For a while now, i've noticed a slow change in my nails, and i wonder if those changes can be a result of thyroid problems as opposed to other underlying conditions. My nails aren't that dry, they are actually pretty soft, but for a while now i've noticed some vertical ridges plus a pink hue which covers half the nail starting from the base. I also have no half-moons, except on my thumbs. Are those changes typical for thyroid disease?


----------



## lavender (Jul 13, 2010)

I read somewhere that half-moons disappear with untreated Graves/thyroid storm. I know that when I went into thyroid storm, my half moons were barely visible. I don't know if this could be an indication of another illness. Thyroid disease causes a lot of other issues. Are you having any other symptoms?


----------



## GD Women (Mar 5, 2007)

I still have moons. However, both my thumb nails look like they were smashed by a hammer. They are indented with ridges on part of the nail.

I think a lot of health issues can be told by the nails with blood and other test to follow for a positive diagnose to confirm.


----------



## mum2bradley (Sep 27, 2010)

went I had my consult with my Endo he asked how long my nails had been lifted from my nail beds so it had affected my nails.


----------



## Andros (Aug 26, 2009)

mum2bradley said:


> went I had my consult with my Endo he asked how long my nails had been lifted from my nail beds so it had affected my nails.

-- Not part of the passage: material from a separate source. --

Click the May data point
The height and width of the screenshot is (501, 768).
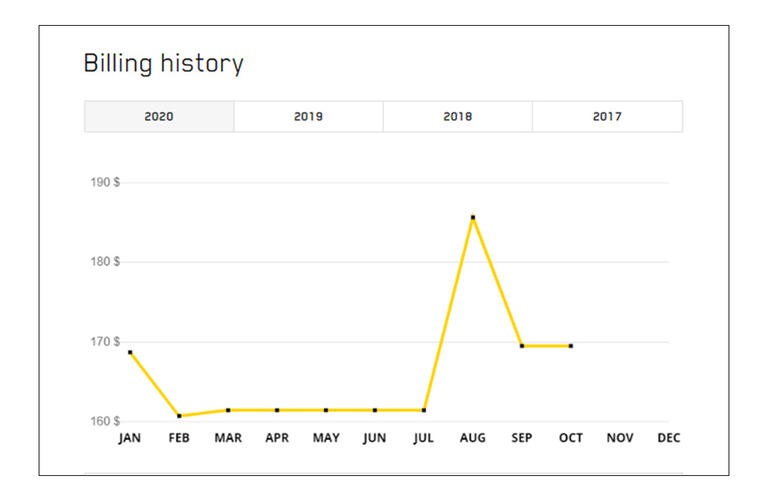(x=326, y=410)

When I was at my worst w/ hyper; my nails and toe nails were lifted from the beds. This was a very painful condition as well. Stuff kept on getting under the nails. Ouchy! And of course, definitely not very pretty to look at.

I feel bad for you.


----------



## McKenna (Jun 23, 2010)

> However, both my thumb nails look like they were smashed by a hammer. They are indented with ridges on part of the nail.


Mine look exactly like this too! When I had my meltdown issue in April and finally found out it was my thyroid, there was such a big indentation in my left thumb nail that people would comment on it. It finally grew out this month, but there are still horizontal ridges across my thumbs.


----------



## Opus131 (Nov 4, 2009)

Interesting, i'm starting to develop the same type of indentation (small for now) ridging on my left thumb. So thyroid can in fact change your nails. BTW, were you guys hyper or hypo?


----------



## Andros (Aug 26, 2009)

Opus131 said:


> For a while now, i've noticed a slow change in my nails, and i wonder if those changes can be a result of thyroid problems as opposed to other underlying conditions. My nails aren't that dry, they are actually pretty soft, but for a while now i've noticed some vertical ridges plus a pink hue which covers half the nail starting from the base. I also have no half-moons, except on my thumbs. Are those changes typical for thyroid disease?


Very very typical, sad to say!! Years and years later, I still have some ridges but they are not too bad and barely any moons. Outer 3rd. of eyebrows are permanently gone as well. Wah!:sad0049:


----------



## CA-Lynn (Apr 29, 2010)

Don't assume that nail changes are thyroid-related.

Many autoimmune arthritis diseases include such changes in their list of criteria for diagnosis. Certain cardiac diseases also include nail changes.


----------



## Andros (Aug 26, 2009)

CA-Lynn said:


> Don't assume that nail changes are thyroid-related.
> 
> Many autoimmune arthritis diseases include such changes in their list of criteria for diagnosis. Certain cardiac diseases also include nail changes.


You absolutely right about that. Especially cardio/pulmonary diseases. Glad you added that in as a precautionary measure!


----------